一人の女性が「ありがとう」と言って、去って行った。アルバイトでのワンシーンだ。レジ打ちをしているとよくあることなのだが、そのとき、僕は、ふと高校時代の先輩のことを思い出した。

高校時代の部の先輩。二つ上の女性だ。僕は彼女が苦手だった。

先輩はお嬢様で清楚で上品な一方、僕は庶民で、おまけにひきこもりだった。会話はかみあわないし、落ち着かない。なにより釣り合いがとれない。「釣り合いなんて必要ないだろ」と言われればそれまでだが、釣り合いなんてものを意識させられたのは、先輩が僕を後輩や友人として見ていなかったからだ。彼女はしばしば信じがたい行動をとった。そして、それの意味するところが、僕に対する好意であることは、誰の目にも明らかだった。

彼女が僕をどう思っていたか、はっきりは分からない。

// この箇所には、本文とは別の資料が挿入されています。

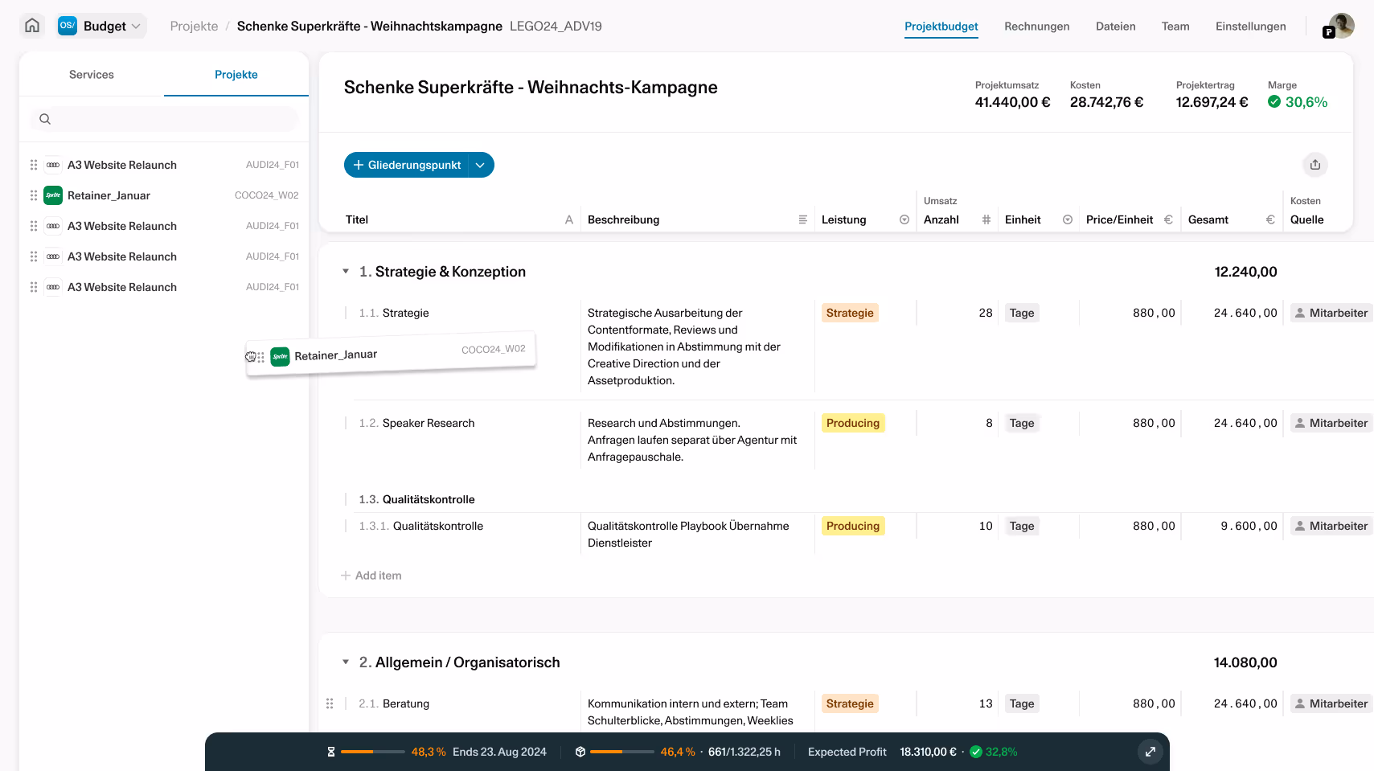Viewport: 1374px width, 771px height.
Task: Open the filter icon on the Leistung column
Action: coord(903,219)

恋人だかペットだか玩具だかは分からないが、僕との接触をやたらと望み、僕はたびたびそれを逃れるために、難聴のふりをした。

ある日とうとう追い詰められた。なにかイベントの打ち上げだったと思う、背後から急に声をかけられて、つい返事をしてしまった。僕の前には三人の先輩が居た。一つ上の先輩二人と、例の先輩だ。一つ上の先輩二人とは、当時、僕は仲が良かった。僕に声をかけたのはその先輩のうち一人だった。その先輩が「先輩と散歩してあげて」なんてお願いするものだから、どうしようもなかった。「ええ、まあ、はあ」なんてあいまいな返事をしてみたが、その時には既に例の先輩は「なにをそんなに」と言いたくなるほど緊張した面持ちで二人の先輩の後ろに立っていて、とてもじゃないが、その先輩のお願いを断わることはできなかった。

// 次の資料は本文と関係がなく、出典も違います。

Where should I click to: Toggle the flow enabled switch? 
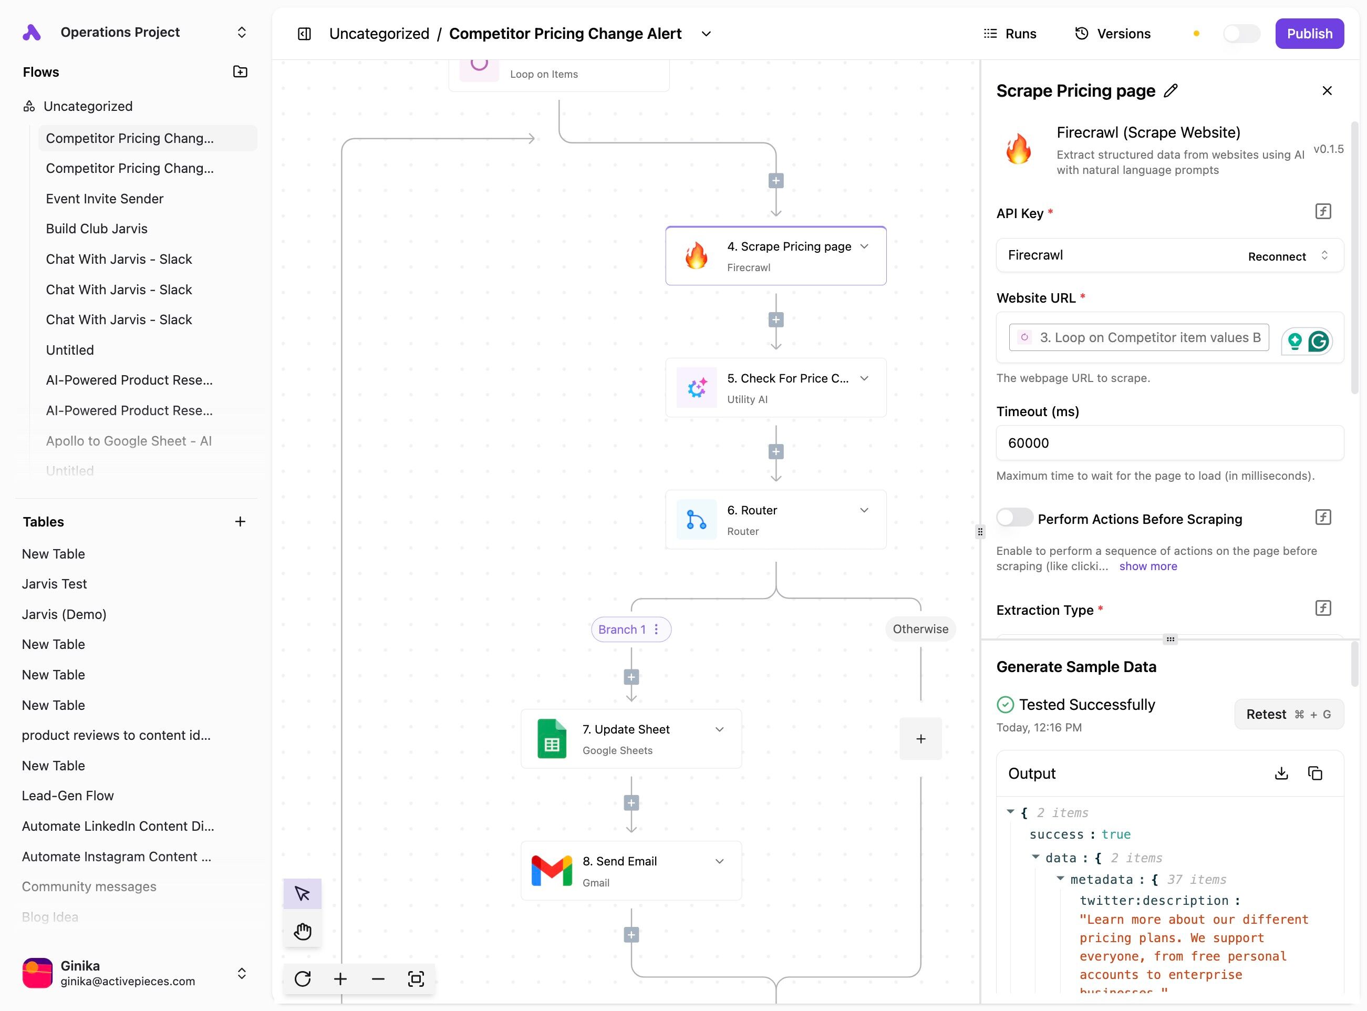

先輩と薄暗い道を歩きはじめて、数分。僕と先輩を隔てるものは、せいぜい一メートルかそこらの空気だけだった。頼りない空気をはさんで向こう側には、先輩が居た。みんなが見えなくなった。わいわいと騒ぐ声も聞こえなくなった。二人の間に犬でも居てくれれば、もうすこし気楽に歩けるのにと思った。沈黙を破ったのは先輩だった。「手、つなご」と、そんなことを言われた。いつもと同じ調子だが、いつもとは違い、断われる雰囲気ではなかった。

なぜだかひどく緊張した。先輩も緊張していたから、僕と先輩の間にあった空気もまた緊張していた。緊張のせいか空気は僕と先輩を完全には隔てられなかった。ほんのすこしだけ、先輩と僕はくっついていた。

なぜそんなことをしたのかわからない。ただ、先輩は二十分ほど歩いたあと、僕に「ありがとう」と小さな声で言った。とても小さかったから、難聴の僕には分からなかった。僕は、その日がなんのイベントだったかも覚えていない。

それに僕は部になんて入っていない。